There are many options for Darden if they decide to fight Barington – many of them considered slimy at the least.
1. There is a “freeze out,” which is a statistical measure to eliminate unwanted minority shareholders. This is where a company will merge with a start-up (or sometimes a shell), with the intention of transferring the minority shareholders over to the new company. This leaves them with none of the benefits of ownership, but all of the liabilities held by the parent company. This means they can no longer have any say in any decisions made by management. Because the minority shareholder is no longer a shareholder of the parent company, they will no longer have access to that company's information, or have any future relationship with the company.
2. Reverse stock splits are an option as well. This is where, instead of issuing a 2 for one split, they merge two shares back in to one. This can be a useful tool because, depending on the number of shares a minority holder owns, it can also remove their ability to have any say in boardroom decisions based on the company charter.
3. The third option, and the most dangerous of them all in terms of lawsuits, it to change the corporate charter. The company can change the number of shares required to make decisions, make all shares except a select few non-voting shares, or – even worse for everyone involved, approve a ridiculous amount of new stock offerings that would dilute the current shares to a level that would be incapable of holding any sway.

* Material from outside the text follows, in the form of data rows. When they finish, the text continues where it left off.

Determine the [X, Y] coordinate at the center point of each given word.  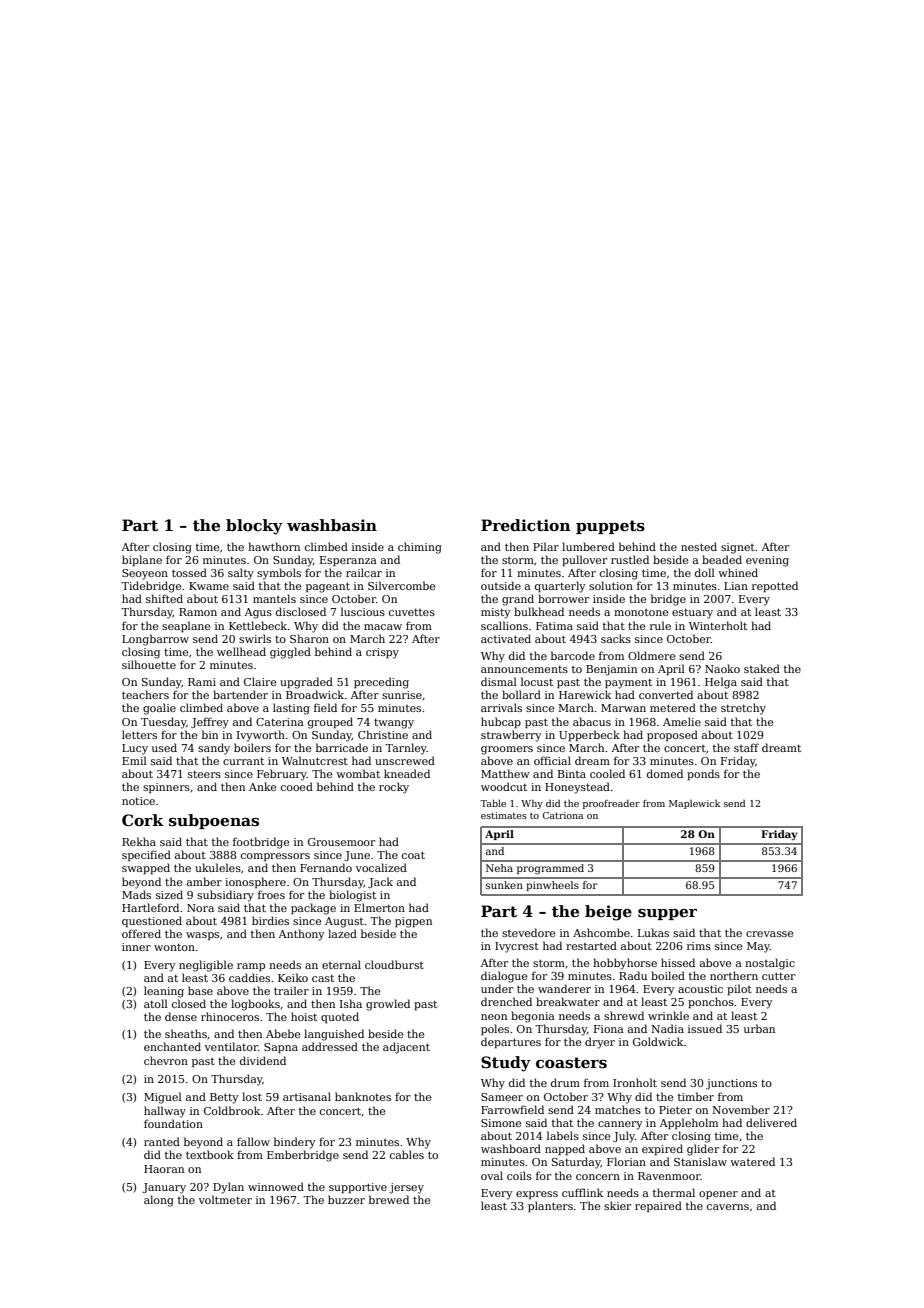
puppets [610, 527]
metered [673, 707]
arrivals [501, 707]
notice [138, 801]
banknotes [363, 1096]
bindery [295, 1143]
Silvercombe [401, 585]
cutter [778, 976]
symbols [279, 574]
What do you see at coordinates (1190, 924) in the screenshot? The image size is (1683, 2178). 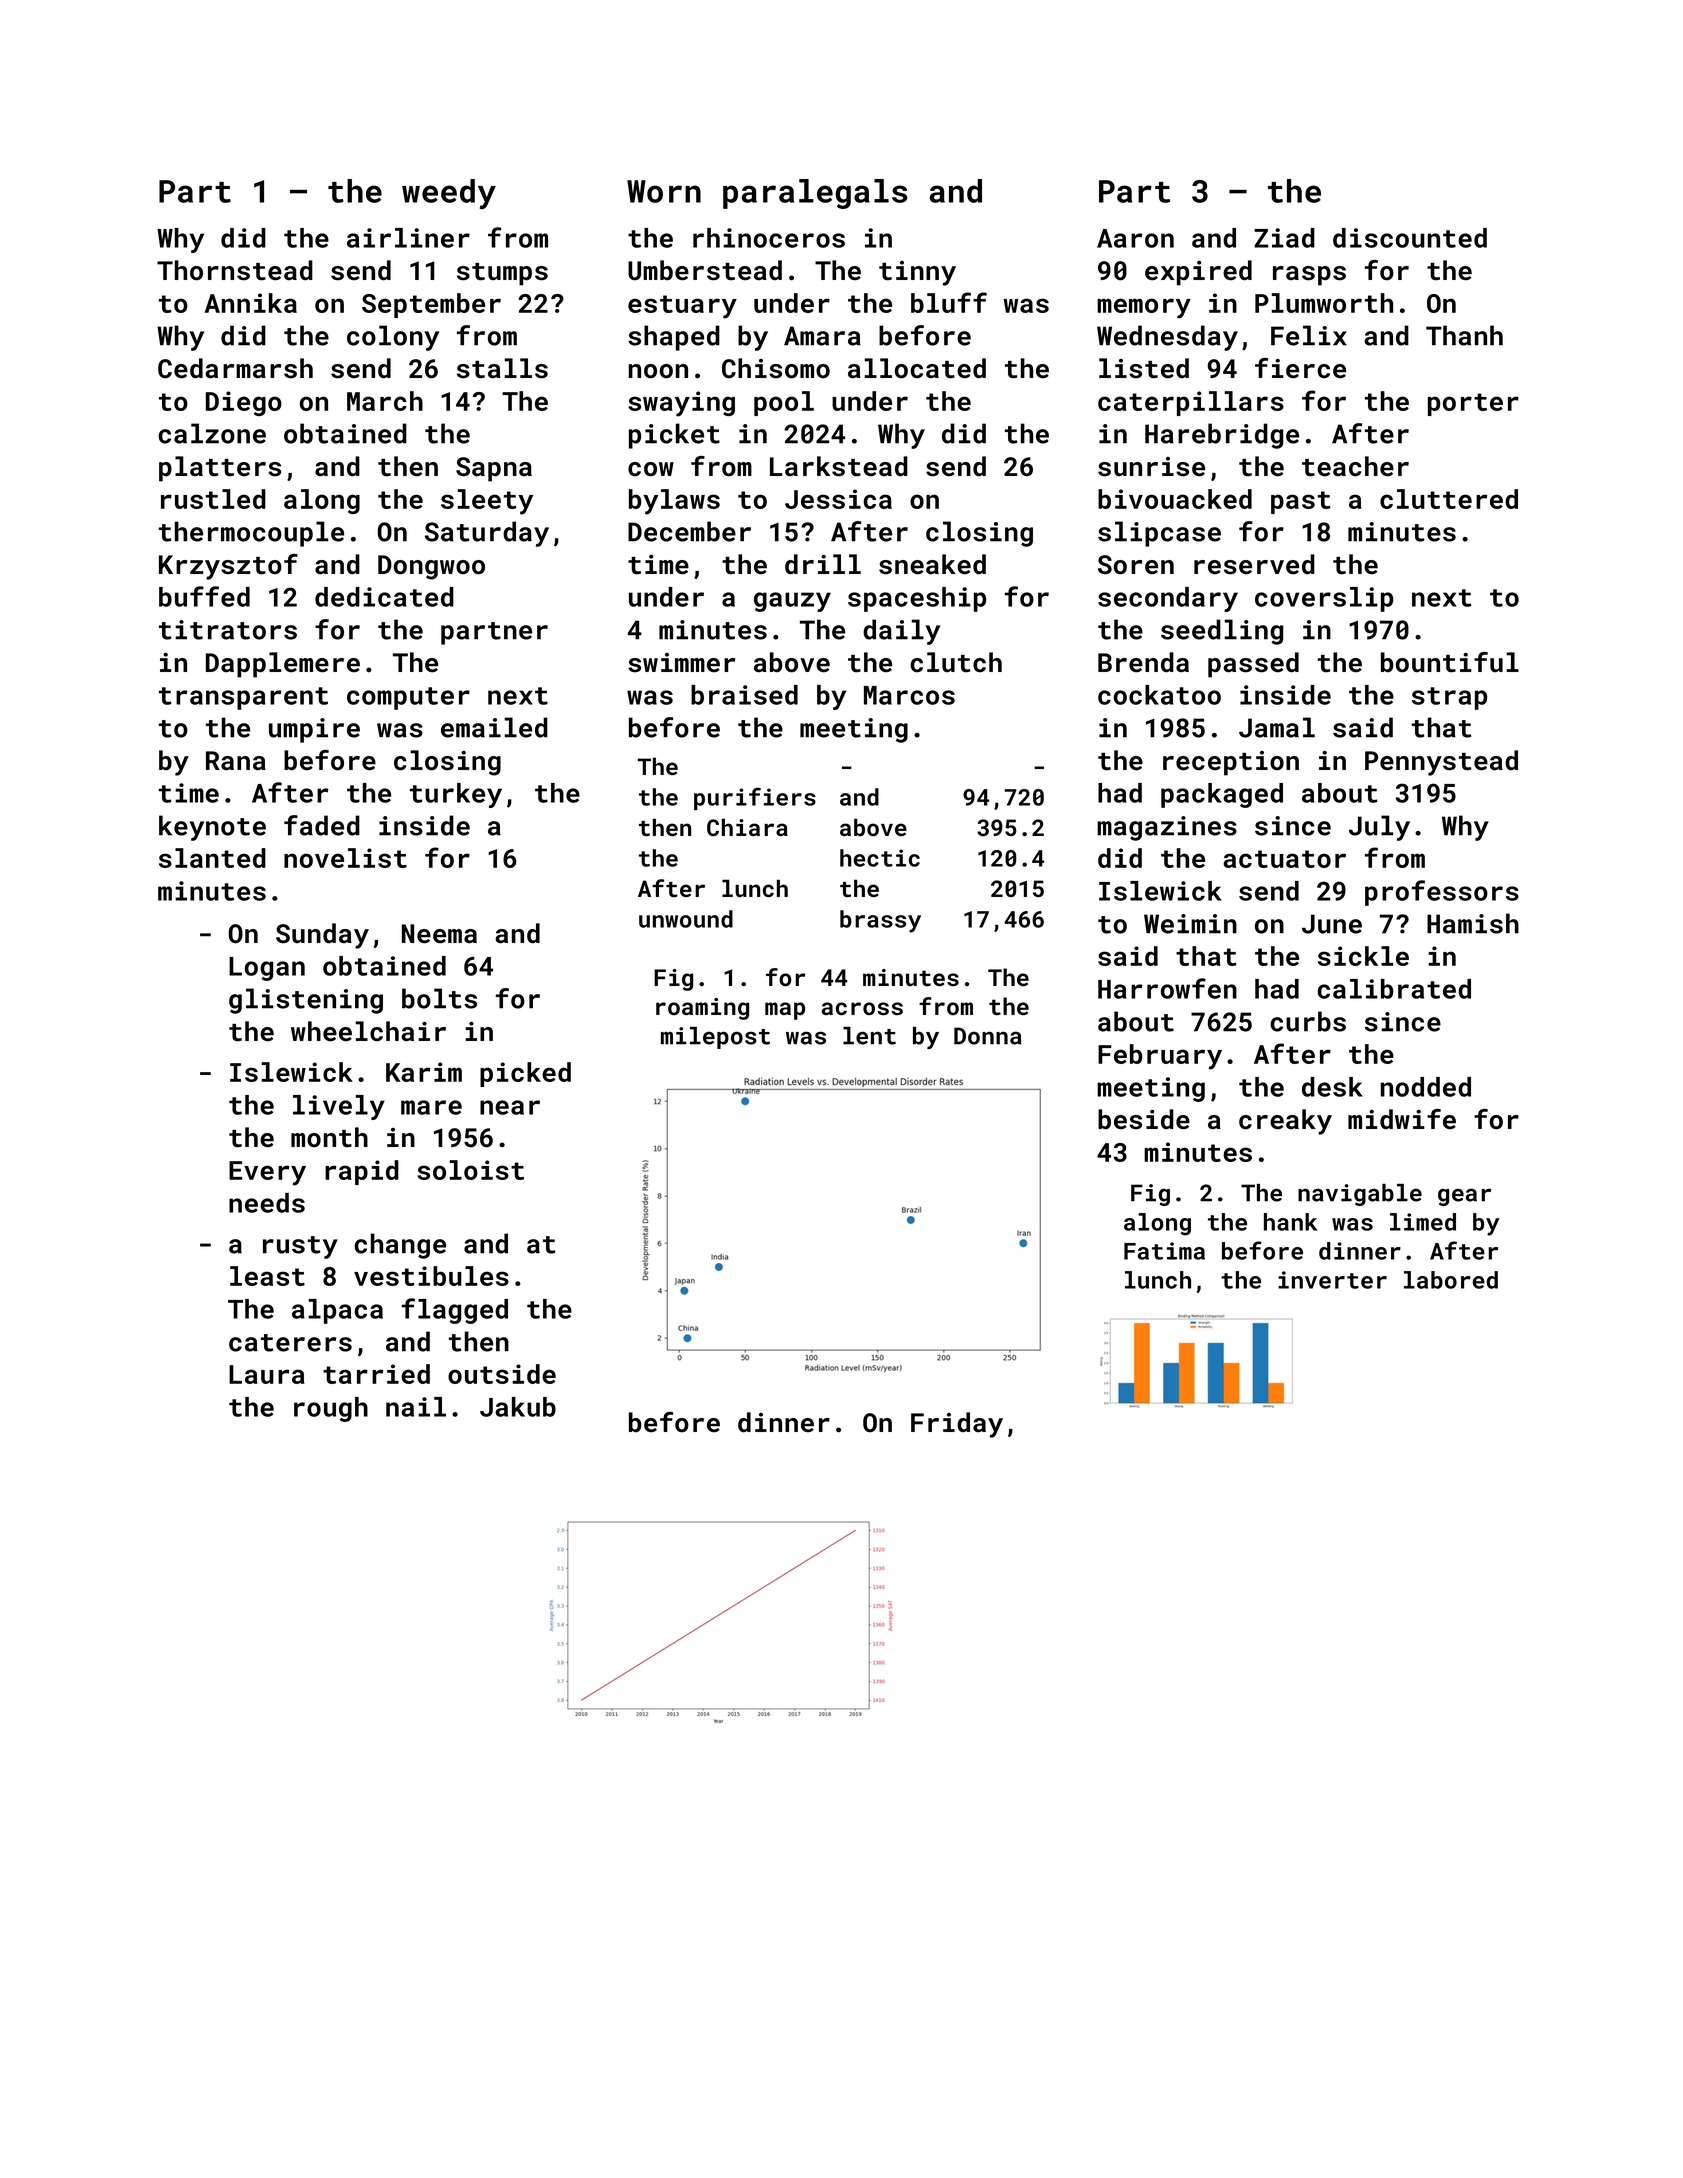 I see `Weimin` at bounding box center [1190, 924].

A cost/benefit analysis is not really applicable to this case study. Because of the unthinkable number of possible variables involved, it would not benefit to run one. As in the Cracker Barrel case, there was no way of knowing either the outcome of the legal battle, the ensuing corporate changes, nor their resulting windfall. Litigation can never happen or it can be drug out for many years, so trying to put any tangible costs or benefits on this would be futile. As far as intangibles, they would also only be realized as things progress.
Achieve
A timeline is extremely difficult to set down in Darden’s situation. As mentioned in the previous section, litigations can last for many years, and you never know how your challenger will react.